**** Records ****

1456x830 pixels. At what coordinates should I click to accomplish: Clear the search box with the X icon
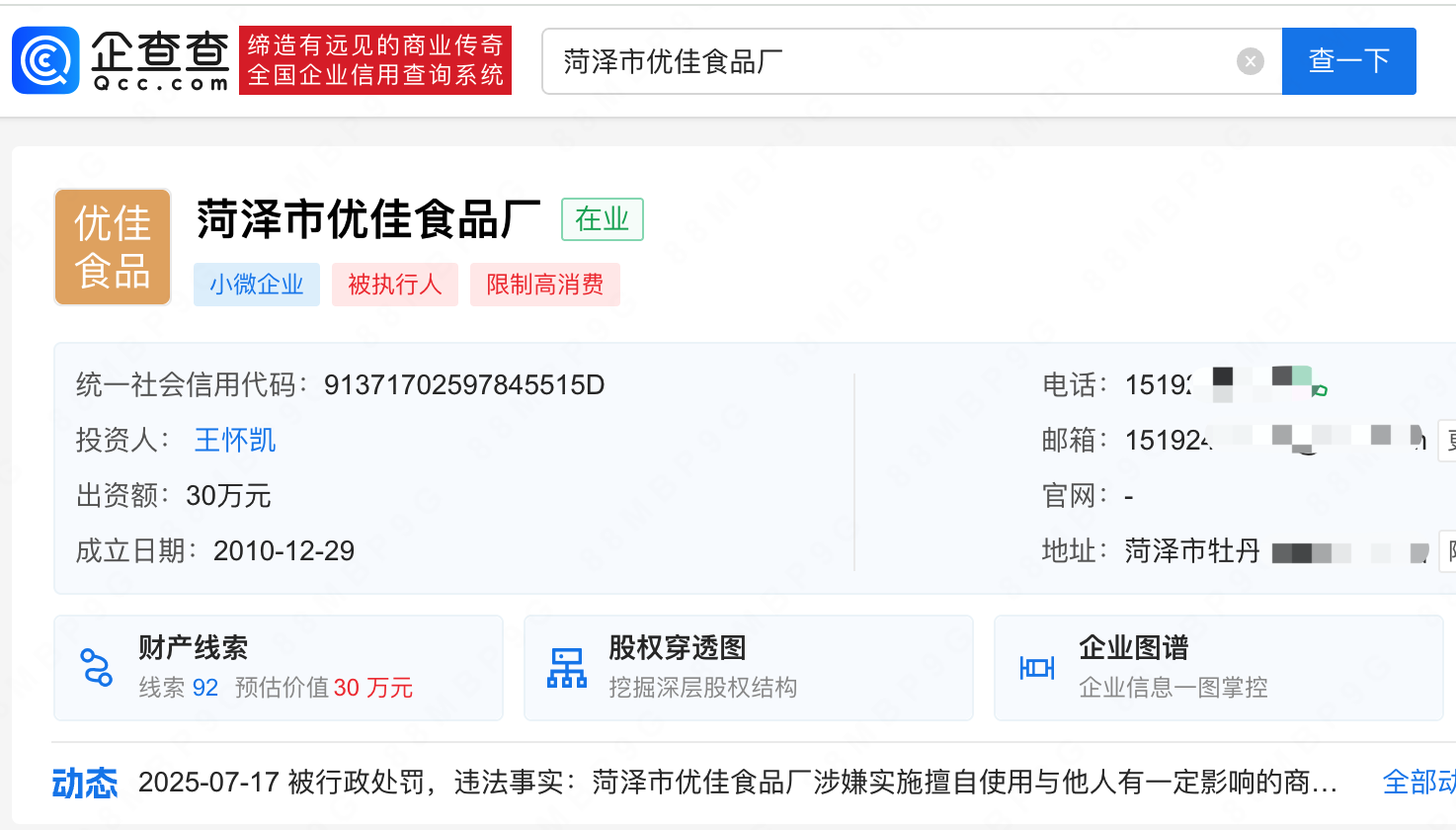click(1250, 61)
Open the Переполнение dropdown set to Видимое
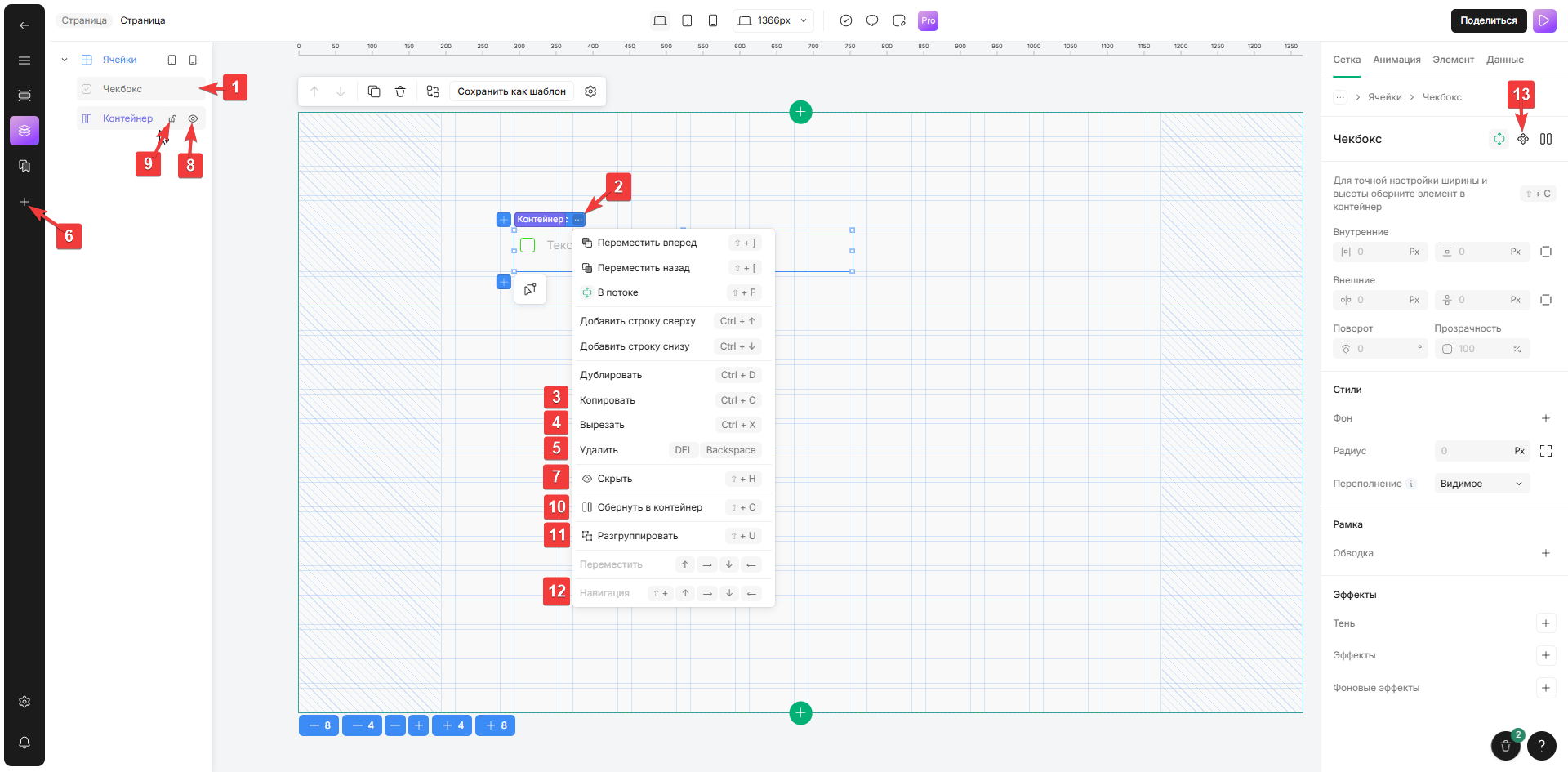The height and width of the screenshot is (772, 1568). coord(1481,484)
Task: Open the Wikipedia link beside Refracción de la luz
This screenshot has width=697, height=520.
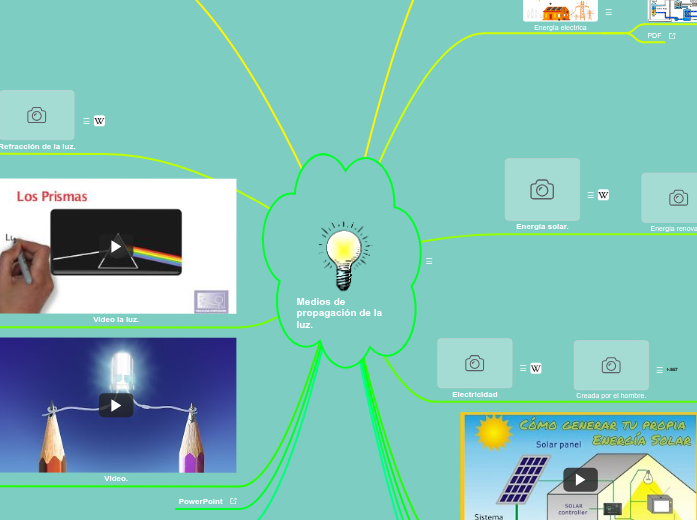Action: pos(99,121)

****

# [Directive]
Render the records above as a JSON array of strings, one string per line, skipping blank lines. Omit the pictures.

# [Written answer]
[
  "1456x830 pixels. At what coordinates should I click to accomplish: Clear the search box with the X icon",
  "click(1250, 61)",
  "Open the Переполнение dropdown set to Видимое",
  "The height and width of the screenshot is (772, 1568). coord(1481,484)",
  "Task: Open the Wikipedia link beside Refracción de la luz",
  "This screenshot has width=697, height=520.",
  "Action: pos(99,121)"
]